What to do:
Using the material below, print the line that contains "The height and width of the screenshot is (947, 1515).", the line that contains "This screenshot has height=245, width=286.", and every line in between, exactly and nothing else.

Data for the task:
========================

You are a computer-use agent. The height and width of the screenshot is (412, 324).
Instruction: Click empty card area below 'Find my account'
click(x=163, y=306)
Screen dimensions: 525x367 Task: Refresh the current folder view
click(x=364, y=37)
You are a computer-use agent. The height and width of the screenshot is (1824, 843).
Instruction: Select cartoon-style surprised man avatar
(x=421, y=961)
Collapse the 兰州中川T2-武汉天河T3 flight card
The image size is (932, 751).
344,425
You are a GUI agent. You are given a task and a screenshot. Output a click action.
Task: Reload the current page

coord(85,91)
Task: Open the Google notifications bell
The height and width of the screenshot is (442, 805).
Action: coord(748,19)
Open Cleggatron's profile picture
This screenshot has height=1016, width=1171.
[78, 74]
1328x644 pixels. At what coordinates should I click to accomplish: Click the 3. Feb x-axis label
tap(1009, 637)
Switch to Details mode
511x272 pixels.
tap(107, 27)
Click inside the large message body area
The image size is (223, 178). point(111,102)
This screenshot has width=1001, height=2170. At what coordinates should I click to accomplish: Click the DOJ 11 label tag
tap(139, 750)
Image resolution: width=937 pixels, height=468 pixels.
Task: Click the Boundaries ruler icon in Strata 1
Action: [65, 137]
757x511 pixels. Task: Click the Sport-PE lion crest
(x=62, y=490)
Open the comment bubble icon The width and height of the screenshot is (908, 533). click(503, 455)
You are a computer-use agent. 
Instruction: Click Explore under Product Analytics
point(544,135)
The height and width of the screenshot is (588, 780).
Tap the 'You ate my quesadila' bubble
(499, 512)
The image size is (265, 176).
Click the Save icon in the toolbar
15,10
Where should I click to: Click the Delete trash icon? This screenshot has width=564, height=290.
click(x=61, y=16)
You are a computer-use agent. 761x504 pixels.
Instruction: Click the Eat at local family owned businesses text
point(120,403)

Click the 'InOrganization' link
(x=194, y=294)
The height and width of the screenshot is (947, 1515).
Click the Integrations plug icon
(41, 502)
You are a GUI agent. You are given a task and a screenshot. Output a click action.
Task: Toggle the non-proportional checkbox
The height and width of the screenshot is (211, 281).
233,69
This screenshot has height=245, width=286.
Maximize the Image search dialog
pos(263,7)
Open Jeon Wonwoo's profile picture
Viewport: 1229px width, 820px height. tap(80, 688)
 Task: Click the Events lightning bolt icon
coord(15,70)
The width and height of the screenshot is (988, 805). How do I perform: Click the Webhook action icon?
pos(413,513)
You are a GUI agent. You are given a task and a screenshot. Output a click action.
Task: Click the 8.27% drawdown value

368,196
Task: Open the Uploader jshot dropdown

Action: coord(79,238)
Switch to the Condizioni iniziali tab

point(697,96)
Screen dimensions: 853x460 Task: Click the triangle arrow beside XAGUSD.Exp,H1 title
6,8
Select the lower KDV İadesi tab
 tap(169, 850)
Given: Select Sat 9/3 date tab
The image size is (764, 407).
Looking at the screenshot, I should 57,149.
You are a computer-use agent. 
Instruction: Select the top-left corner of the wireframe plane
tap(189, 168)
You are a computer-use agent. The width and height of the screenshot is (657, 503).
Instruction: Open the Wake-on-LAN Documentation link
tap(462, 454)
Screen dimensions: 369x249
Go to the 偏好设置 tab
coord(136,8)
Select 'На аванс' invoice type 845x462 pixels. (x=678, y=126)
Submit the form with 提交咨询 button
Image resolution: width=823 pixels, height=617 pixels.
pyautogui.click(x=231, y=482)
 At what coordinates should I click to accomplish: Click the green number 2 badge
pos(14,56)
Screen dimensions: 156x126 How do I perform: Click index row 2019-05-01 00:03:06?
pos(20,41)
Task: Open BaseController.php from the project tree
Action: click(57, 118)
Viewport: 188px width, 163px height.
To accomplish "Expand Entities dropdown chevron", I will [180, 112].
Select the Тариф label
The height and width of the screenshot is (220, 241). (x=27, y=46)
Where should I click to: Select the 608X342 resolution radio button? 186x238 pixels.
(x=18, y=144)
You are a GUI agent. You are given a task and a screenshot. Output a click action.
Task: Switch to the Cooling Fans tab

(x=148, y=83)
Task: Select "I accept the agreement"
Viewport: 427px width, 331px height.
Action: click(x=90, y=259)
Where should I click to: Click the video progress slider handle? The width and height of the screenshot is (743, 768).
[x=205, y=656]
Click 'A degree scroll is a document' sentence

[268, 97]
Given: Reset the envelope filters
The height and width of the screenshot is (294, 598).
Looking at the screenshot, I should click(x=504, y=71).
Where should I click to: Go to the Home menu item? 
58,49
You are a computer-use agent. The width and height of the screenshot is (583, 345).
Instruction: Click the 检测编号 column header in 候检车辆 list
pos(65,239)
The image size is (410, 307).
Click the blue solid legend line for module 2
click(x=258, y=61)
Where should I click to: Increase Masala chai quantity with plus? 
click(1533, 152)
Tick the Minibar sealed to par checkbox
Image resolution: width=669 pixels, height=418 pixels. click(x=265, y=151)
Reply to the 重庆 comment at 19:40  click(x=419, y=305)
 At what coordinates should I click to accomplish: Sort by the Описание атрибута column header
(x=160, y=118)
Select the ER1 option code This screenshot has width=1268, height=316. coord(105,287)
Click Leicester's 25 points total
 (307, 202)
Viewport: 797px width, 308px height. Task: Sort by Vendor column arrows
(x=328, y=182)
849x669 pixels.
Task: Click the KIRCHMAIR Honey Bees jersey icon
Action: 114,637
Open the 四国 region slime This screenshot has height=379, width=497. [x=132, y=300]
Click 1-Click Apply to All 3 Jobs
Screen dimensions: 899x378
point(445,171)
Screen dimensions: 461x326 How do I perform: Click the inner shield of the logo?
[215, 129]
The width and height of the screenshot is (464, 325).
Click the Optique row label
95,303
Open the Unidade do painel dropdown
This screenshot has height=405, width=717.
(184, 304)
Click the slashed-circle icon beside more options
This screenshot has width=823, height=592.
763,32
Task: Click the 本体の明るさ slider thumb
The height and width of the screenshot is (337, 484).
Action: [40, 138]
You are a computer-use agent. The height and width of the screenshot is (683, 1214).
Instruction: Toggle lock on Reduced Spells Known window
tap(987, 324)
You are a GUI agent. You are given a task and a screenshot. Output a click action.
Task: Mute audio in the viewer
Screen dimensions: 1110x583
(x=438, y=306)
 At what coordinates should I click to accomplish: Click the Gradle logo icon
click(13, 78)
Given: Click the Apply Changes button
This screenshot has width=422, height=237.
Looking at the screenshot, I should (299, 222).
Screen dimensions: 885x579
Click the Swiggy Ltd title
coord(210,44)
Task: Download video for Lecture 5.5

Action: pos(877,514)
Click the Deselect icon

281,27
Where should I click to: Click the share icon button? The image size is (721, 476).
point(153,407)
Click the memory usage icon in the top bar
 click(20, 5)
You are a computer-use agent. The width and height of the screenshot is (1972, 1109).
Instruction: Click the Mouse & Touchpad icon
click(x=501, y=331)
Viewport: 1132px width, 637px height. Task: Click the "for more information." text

========================

Task solution:
The height and width of the screenshot is (947, 1515).
Click the Integrations plug icon
(41, 502)
You are a GUI agent. You are given a task and a screenshot. Output a click action.
Task: Toggle the non-proportional checkbox
The height and width of the screenshot is (211, 281).
233,69
This screenshot has height=245, width=286.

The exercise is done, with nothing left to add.